_TRECHO SELECIONADO_
Em todo caso, deixo aqui registrado (ainda que de forma reservada e não destinada a publicação) o meu pensamento geral – contra políticas setoriais muito ativas por parte do Estado, em especial contra políticas intervencionistas no setor produtivo – e o meu pensamento particular – a prioridade absoluta para o ensino público de qualidade e o apoio às crianças pobres – neste início de um novo governo que promete, mais do que em qualquer outra época da história nacional, transformar o Brasil de maneira radical no curso dos próximos quatro ou oito anos. Não podendo eu mesmo contribuir diretamente – por especialização profissional de origem ou falta de oportunidade administrativa – para esse processo de mudanças, pretendo registrar escrupulosamente, de maneira honesta e objetiva, a substância mesma do movimento mudancista e oferecer, ao cabo daqueles prazos, uma avaliação ponderada sobre os resultados alcançados.
Os dados estão lançados: rendez-vousna primeira etapa de balanço da nova situação.

Washington, 984: 16 e 17 novembro 2002;
 revisão, atualização: 29 dezembro 2002

domingo, 22 de outubro de 2017

Consequencias economicas da vitoria, parte 7 (2002) - Paulo Roberto de Almeida

Este foi, realmente o último da série das "consequências econômicas da vitória", mas não a última análise que fiz das tribulações do governo Lula, no momento de sua ascensão ao poder. Não tem muita importância atualmente, a não ser pelo prenúncio de boas políticas sociais que eles fariam. Fizeram, mas de forma torta, provocando distorções e equívocos (muitos deles deliberados, feitos para roubar), o que levou o Brasil à Grande Destruição, a maior recessão de toda a nossa história.
Paulo Roberto de Almeida
Brasília, 22/10/2017


Avaliando a transição:
Balanço da vitória, no momento da subida ao poder
(da série: Consequências econômicas da vitória, parte 7)

Paulo Roberto de Almeida
(Washington, 988: 28/12/2002)

            Em texto elaborado no dia 20 de outubro de 2002, intitulado “Como vencer a transição” e inscrito na série “consequências econômicas da vitória”, eu apresentava uma espécie de “decálogo” para o período que se estenderia desde a vitória, no dia 27 seguinte (do que já estava seguro, muito tempo antes), até a posse, em 1º de janeiro de 2003. Em dez pontos sintéticos, eu apresentava então alguns desafios de caráter imediato e outros de ordem mais estratégica, pois que vinculados à maneira de governar e de se relacionar com os aliados.

Entradas extraídas de uma coleção:

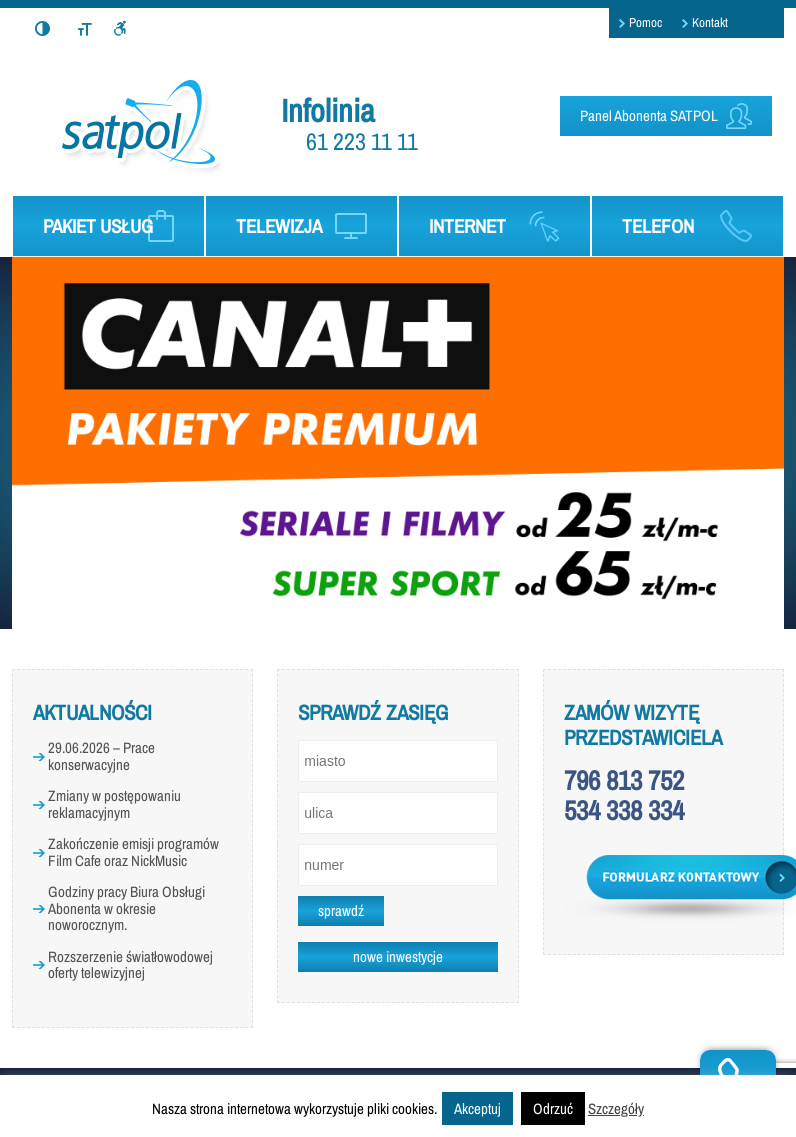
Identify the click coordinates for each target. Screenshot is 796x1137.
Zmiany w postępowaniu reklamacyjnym (114, 804)
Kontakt (710, 22)
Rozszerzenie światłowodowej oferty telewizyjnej (130, 965)
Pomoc (645, 22)
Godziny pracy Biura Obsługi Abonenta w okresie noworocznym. (126, 908)
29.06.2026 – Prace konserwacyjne (101, 756)
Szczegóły (616, 1108)
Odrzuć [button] (553, 1108)
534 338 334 (624, 810)
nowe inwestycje (398, 956)
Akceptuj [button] (477, 1108)
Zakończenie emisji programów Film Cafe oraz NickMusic (133, 852)
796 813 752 (624, 780)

_PROBLEMA PROPOSTO_
Copie fielmente o trecho do texto sobre a transição de governo em 2002, de "Este foi, realmente" a "vitória, parte 7)". A listagem não tem qualquer papel no que se pede aqui.

_RESPOSTA FINAL_
Este foi, realmente o último da série das "consequências econômicas da vitória", mas não a última análise que fiz das tribulações do governo Lula, no momento de sua ascensão ao poder. Não tem muita importância atualmente, a não ser pelo prenúncio de boas políticas sociais que eles fariam. Fizeram, mas de forma torta, provocando distorções e equívocos (muitos deles deliberados, feitos para roubar), o que levou o Brasil à Grande Destruição, a maior recessão de toda a nossa história.
Paulo Roberto de Almeida
Brasília, 22/10/2017


Avaliando a transição:
Balanço da vitória, no momento da subida ao poder
(da série: Consequências econômicas da vitória, parte 7)